[START Given information]

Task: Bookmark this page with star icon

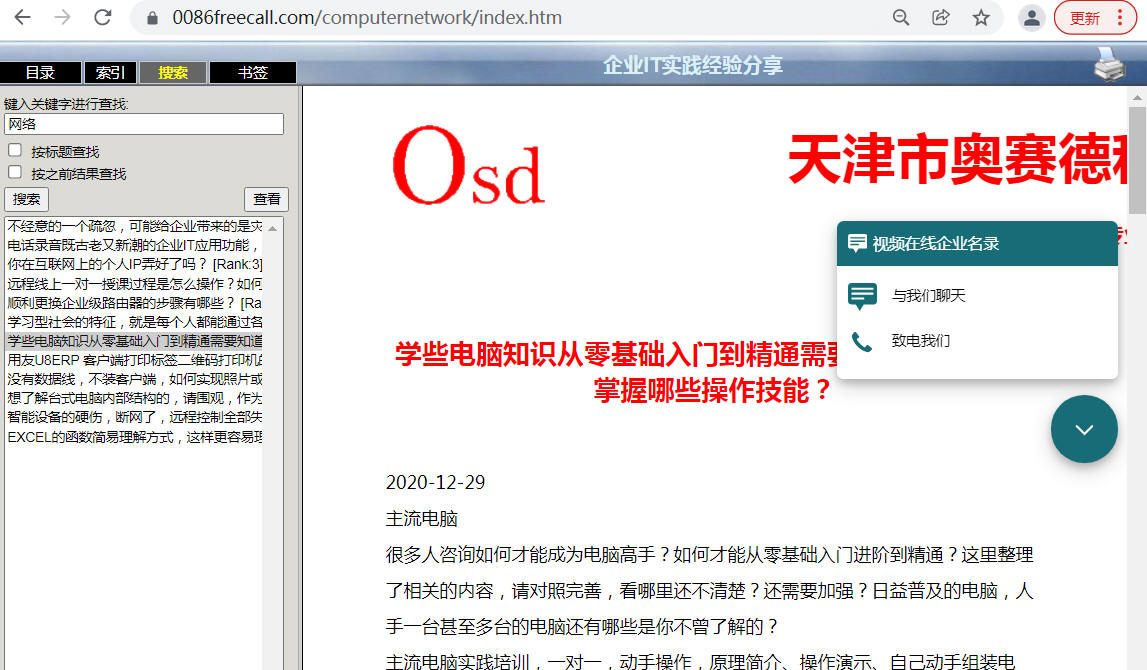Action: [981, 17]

[END Given information]
[START Given information]

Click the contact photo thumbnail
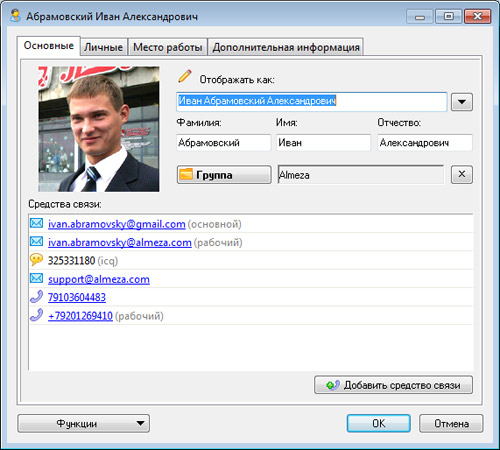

[END Given information]
[START Given information]

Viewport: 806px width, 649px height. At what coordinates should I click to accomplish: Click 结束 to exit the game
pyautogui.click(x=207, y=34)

[END Given information]

* **What to produce**
Rewrite the material as a numbered list, covering everything from the line containing "Viewport: 806px width, 649px" down to the line containing "pyautogui.click(x=207, y=34)", both included. Leave out blank lines.

* **Result below**
1. Viewport: 806px width, 649px height. At what coordinates should I click to accomplish: Click 结束 to exit the game
2. pyautogui.click(x=207, y=34)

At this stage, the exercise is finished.